[Mesa-dev] [PATCH 1/5] i965: Push miptree tiling request into flags

[Matt Turner]

On Thu, Jul 16, 2015 at 11:49 AM, Chad Versace <chad.versace at intel.com> wrote:
> On Tue 14 Jul 2015, Ben Widawsky wrote:
>> With the last few patches a way was provided to influence lower layer miptree
>> layout and allocation decisions via flags (replacing bools). For simplicity, I
>> chose not to touch the tiling requests because the change was slightly less
>> mechanical than replacing the bools.
>>
>> The goal is to organize the code so we can continue to add new parameters and
>> tiling types while minimizing risk to the existing code, and not having to
>> constantly add new function parameters.
>>
>> v2: Rebased on Anuj's recent Yf/Ys changes
>> Fix non-msrt MCS allocation (was only happening in gen8 case before)
>>
>> Cc: Anuj Phogat <anuj.phogat at gmail.com>
>> Cc: Chad Versace <chad.versace at intel.com>
>> Signed-off-by: Ben Widawsky <ben at bwidawsk.net>
>
> I have one nitpick...
>
>> -   /* 'requested' parameter of intel_miptree_create_layout() is relevant
>> -    * only for non bo miptree. Tiling for bo is already computed above.
>> -    * So, the tiling requested (INTEL_MIPTREE_TILING_ANY) below is
>> -    * just a place holder and will not make any change to the miptree
>> -    * tiling format.
>> +   /* The BO already has a tiling format and we shouldn't confuse the lower
>> +    * layers by making it try to find a tiling format again.
>>      */
>> +   assert((layout_flags &
>> +          (MIPTREE_LAYOUT_ALLOC_ANY_TILED | MIPTREE_LAYOUT_ALLOC_LINEAR)) == 0);
>>     layout_flags |= MIPTREE_LAYOUT_FOR_BO;
>
> I think the assert would be more readable if split as below.
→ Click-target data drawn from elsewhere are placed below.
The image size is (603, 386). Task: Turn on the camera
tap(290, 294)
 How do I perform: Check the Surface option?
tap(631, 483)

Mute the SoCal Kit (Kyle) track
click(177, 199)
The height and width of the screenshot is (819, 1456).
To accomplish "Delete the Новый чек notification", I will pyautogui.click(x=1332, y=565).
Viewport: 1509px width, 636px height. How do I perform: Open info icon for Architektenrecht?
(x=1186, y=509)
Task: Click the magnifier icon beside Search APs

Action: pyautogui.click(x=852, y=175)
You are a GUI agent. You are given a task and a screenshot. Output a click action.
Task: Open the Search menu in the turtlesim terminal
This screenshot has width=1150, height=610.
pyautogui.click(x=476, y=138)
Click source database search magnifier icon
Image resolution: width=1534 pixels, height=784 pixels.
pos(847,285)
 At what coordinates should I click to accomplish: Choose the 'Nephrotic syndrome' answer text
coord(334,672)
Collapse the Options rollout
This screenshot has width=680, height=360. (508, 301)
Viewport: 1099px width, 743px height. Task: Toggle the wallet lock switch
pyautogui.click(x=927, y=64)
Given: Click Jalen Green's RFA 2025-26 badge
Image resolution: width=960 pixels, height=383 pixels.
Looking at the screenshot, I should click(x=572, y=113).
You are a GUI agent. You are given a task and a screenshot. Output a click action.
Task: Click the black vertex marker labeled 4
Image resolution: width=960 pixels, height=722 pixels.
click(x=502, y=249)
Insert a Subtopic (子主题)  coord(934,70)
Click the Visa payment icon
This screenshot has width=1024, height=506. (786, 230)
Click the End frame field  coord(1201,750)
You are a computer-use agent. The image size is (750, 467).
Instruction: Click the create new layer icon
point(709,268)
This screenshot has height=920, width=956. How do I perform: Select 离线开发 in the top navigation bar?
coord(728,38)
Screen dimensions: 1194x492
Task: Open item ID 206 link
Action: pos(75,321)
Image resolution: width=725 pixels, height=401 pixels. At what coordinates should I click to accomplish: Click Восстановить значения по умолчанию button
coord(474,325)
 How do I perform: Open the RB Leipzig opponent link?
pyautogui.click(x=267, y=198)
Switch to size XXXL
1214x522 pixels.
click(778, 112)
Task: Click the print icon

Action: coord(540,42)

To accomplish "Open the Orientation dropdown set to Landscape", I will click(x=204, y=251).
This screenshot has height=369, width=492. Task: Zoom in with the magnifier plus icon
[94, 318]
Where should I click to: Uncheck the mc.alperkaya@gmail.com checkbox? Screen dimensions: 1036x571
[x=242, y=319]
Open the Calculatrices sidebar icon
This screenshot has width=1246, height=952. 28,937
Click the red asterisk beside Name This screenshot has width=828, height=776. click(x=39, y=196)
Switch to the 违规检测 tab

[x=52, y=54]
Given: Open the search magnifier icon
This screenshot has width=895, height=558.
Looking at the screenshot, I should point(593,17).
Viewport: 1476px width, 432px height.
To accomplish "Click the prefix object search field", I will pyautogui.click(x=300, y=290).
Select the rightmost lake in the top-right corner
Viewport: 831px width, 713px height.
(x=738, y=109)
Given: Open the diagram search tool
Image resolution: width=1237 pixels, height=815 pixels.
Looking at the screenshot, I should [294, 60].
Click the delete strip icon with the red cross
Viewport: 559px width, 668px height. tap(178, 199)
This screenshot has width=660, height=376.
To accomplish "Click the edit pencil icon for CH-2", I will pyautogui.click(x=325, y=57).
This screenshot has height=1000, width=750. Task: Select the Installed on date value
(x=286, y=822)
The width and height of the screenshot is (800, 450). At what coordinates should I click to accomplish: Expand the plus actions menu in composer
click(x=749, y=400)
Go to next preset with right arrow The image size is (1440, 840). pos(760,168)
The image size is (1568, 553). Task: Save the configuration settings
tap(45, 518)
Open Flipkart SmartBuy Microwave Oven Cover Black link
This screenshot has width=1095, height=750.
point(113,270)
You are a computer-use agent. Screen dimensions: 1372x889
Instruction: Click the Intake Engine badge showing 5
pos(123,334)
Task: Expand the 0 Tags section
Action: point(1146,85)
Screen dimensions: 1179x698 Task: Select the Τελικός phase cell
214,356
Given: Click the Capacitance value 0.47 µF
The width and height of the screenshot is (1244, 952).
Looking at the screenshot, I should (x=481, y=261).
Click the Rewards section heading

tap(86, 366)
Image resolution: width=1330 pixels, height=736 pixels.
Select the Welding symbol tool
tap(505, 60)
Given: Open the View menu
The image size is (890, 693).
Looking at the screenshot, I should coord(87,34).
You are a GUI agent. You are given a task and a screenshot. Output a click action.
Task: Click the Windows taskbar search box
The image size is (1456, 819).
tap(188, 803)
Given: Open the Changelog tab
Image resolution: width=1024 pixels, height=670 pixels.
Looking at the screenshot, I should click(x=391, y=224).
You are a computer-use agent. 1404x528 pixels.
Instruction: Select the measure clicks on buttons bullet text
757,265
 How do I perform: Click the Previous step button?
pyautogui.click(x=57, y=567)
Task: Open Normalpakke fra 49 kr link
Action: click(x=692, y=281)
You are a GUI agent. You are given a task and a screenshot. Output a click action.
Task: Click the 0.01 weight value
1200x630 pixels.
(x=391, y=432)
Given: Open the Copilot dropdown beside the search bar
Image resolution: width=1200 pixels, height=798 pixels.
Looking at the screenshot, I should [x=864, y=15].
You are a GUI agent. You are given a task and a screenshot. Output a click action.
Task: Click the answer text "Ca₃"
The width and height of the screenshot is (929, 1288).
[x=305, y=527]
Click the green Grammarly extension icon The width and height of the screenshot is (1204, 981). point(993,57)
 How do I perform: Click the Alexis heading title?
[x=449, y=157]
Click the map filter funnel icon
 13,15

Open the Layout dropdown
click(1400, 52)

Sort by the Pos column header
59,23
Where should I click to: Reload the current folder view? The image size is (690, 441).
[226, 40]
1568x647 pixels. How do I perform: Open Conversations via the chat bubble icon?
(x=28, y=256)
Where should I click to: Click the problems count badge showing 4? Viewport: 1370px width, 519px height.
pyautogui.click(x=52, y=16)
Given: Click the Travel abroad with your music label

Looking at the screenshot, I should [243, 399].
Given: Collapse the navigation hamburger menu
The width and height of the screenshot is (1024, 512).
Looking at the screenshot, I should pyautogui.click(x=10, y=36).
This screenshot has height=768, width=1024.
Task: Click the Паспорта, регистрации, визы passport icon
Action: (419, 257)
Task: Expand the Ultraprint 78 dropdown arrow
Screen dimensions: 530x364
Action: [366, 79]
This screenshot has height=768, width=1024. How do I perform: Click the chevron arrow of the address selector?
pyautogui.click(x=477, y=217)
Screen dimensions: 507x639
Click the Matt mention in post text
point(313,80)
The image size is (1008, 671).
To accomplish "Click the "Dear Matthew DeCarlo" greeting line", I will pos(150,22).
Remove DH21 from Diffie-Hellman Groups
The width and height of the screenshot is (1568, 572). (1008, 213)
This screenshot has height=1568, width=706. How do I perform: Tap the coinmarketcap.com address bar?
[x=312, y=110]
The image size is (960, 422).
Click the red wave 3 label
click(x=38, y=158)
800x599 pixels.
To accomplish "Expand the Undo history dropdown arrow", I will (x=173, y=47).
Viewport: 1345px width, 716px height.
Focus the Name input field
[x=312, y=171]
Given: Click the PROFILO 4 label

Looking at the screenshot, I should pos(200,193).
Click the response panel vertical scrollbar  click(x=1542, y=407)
Also, the
> split version eliminates uncertainty when interpreting the assertion
> failure: it will tell exactly which offending flag is present.
>
>     assert(layout_flags & MIPTREE_LAYOUT_ALLOC_ANY_TILED == 0);
>     assert(layout_flags & MIPTREE_LAYOUT_ALLOC_LINEAR == 0);

Note that you need parentheses around the & expression. Otherwise you
actually get a & (b == c).